### ASSIGNMENT
Only the lines from the one with "This screenshot has width=402, height=667." to the end of the listing below should be set down, exactly as written and without any pictures.

### MATERIAL FOR THE TASK

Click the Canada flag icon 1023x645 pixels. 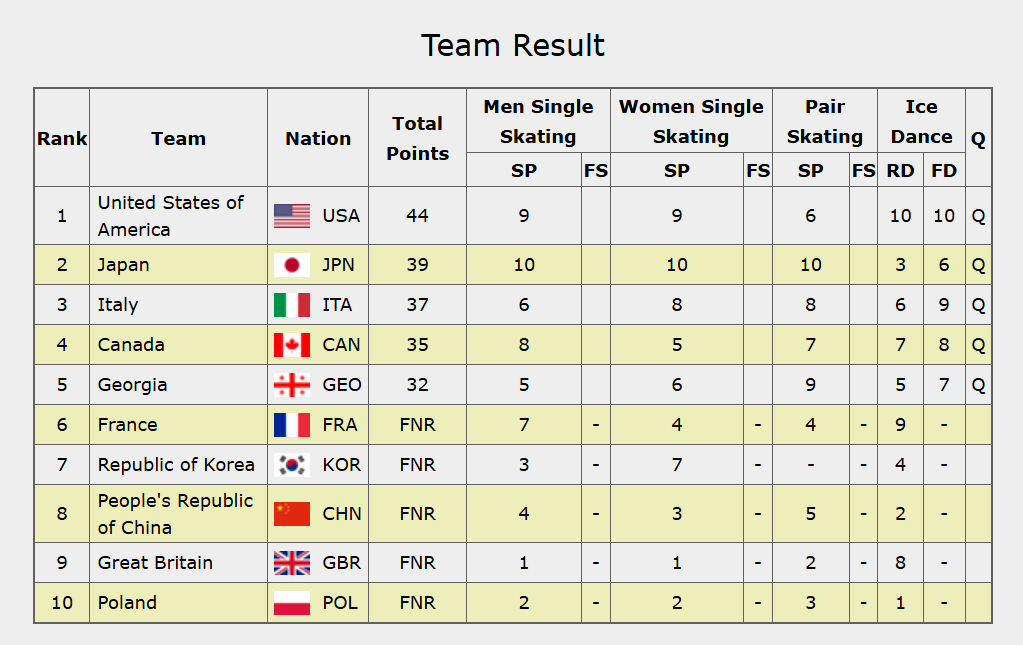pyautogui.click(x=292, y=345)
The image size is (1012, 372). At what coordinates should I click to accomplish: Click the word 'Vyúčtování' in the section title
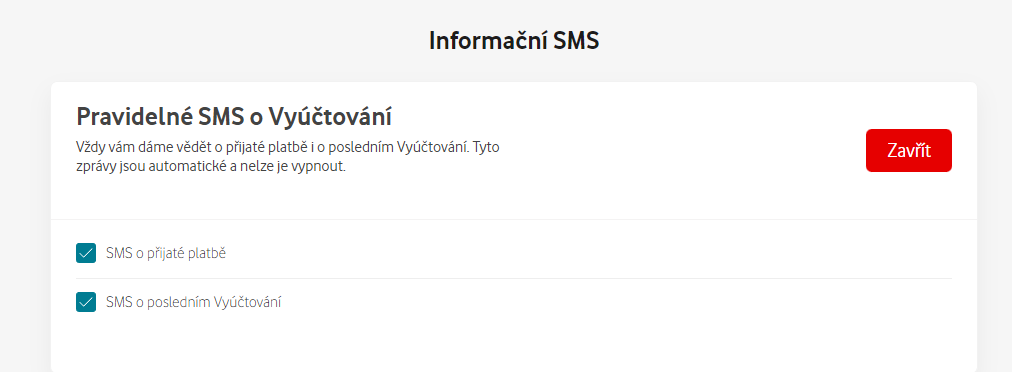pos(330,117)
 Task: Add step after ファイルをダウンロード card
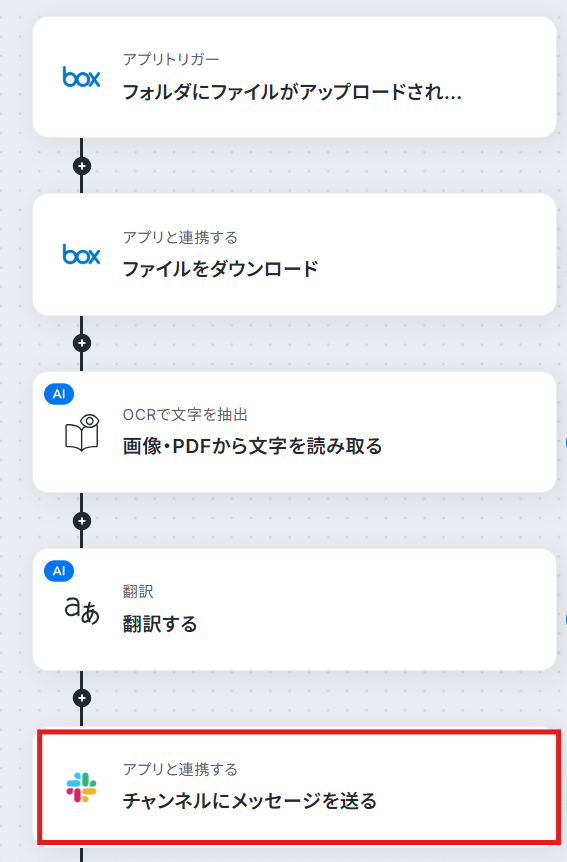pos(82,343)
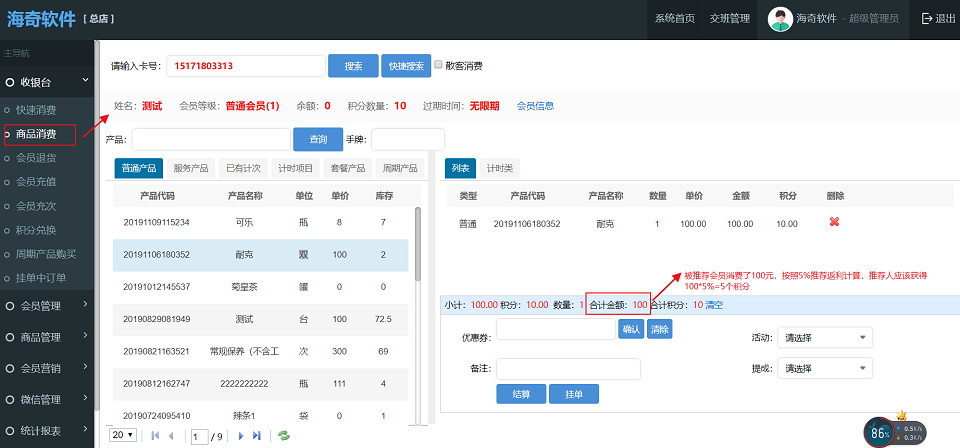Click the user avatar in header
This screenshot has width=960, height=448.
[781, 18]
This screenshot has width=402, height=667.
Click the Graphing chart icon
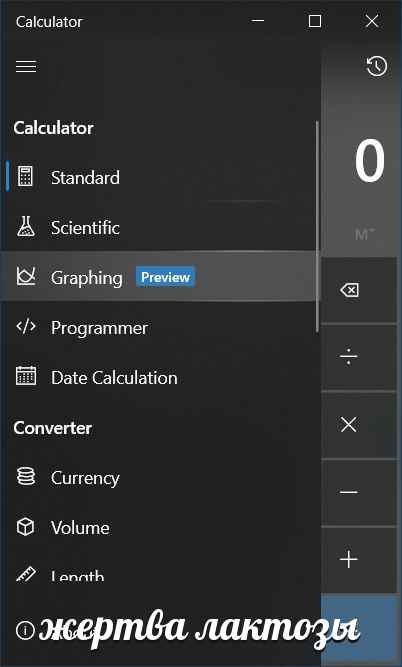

### RESPONSE AREA
This screenshot has width=402, height=667.
Click the Graphing chart icon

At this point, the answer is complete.